急募!ベリーの若様が花嫁を御所望です!
(どうして連絡通路なんかで会っちゃったんだろう?若様は専用地下通路を通って移動するんじゃないの?
もしかして…馬が人参を食べ過ぎて、お腹を壊していたりするのかしら…)
勿論…大也が地下通路を、馬で駆け抜けているという噂などは出鱈目で、亜里砂も以前は全く信じてなどいなかったのだが…。
大也と出会って、彼自身から地下通路の存在を聞いてしまった今、なぜか亜里砂はその噂を信じてしまっていた。

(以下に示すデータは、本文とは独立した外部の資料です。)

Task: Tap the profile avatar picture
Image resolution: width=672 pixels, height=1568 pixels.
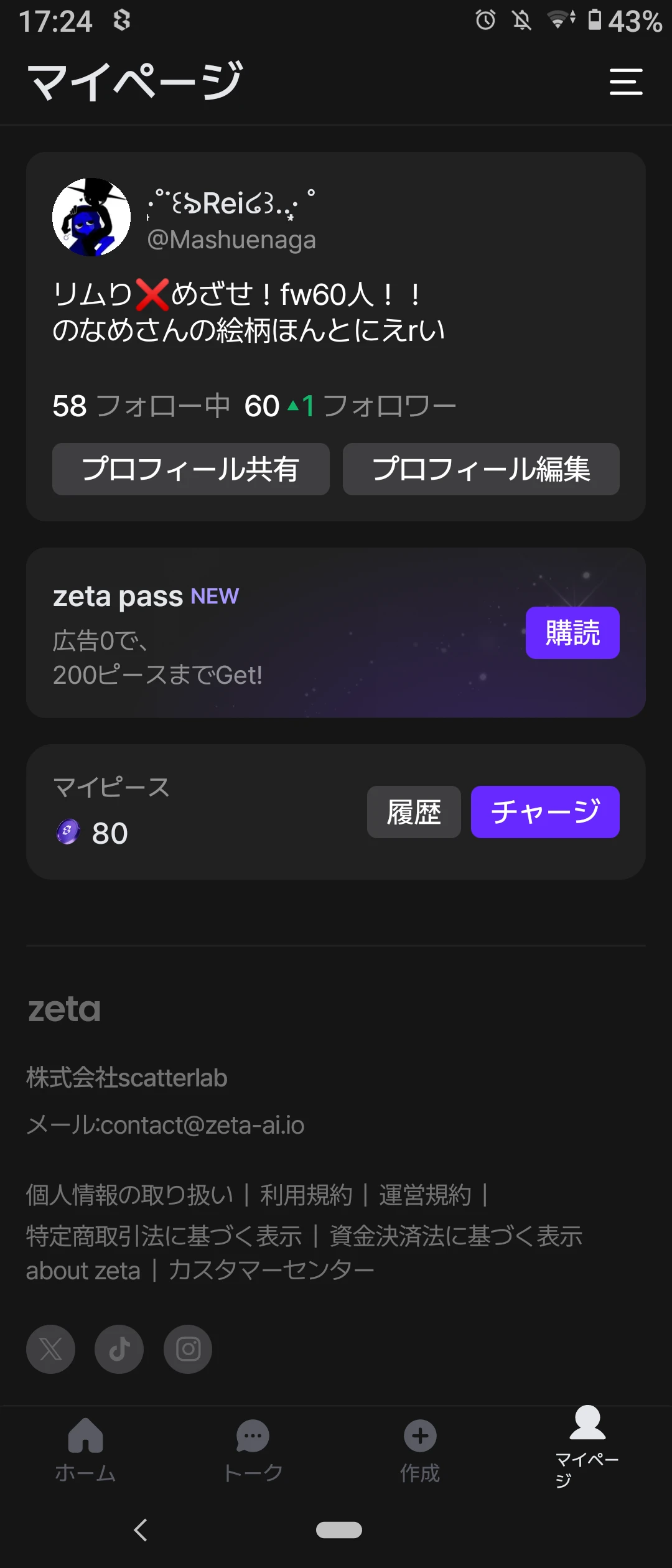Action: point(91,217)
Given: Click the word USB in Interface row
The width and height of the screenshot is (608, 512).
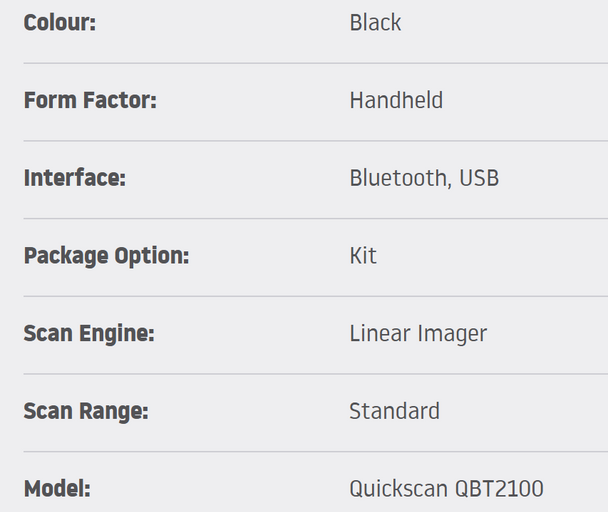Looking at the screenshot, I should (479, 178).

大也の、戦国時代の名のある武将のような…眉が濃く意思の強そうなキリリとした顔には、馬や鎧兜や陣羽織が、はまり過ぎると思ったからだった。
さすがに鎧兜や陣羽織は無いだろうが、ワンチャン馬はあり得る。
いや、寧ろそうであって欲しい。
雲の下に、これまで滅多に降りてくることのなかった筈の若様に、なぜかベリーヒルズビレッジ内の至る所で、ほぼ毎日遭遇してしまう事が、亜里砂には不思議でならなかった。
しかもどこで会っても、大也は必ず亜里砂をタワー八階のオフィス前まで送ってくれる。
(若様と出会う前にも、私が認識していなかっただけで、実はそこら中で出くわしていたのかなぁ…?なんだ、全然ツチノコなんかじゃないじゃない、あの方…)
恋愛事に鈍過ぎる亜里砂は、大也が自分に会いたいがために、とある方法で亜里砂の動向を追い、少しの暇を見つけて、わざわざ会いに来ているとは思いもしない。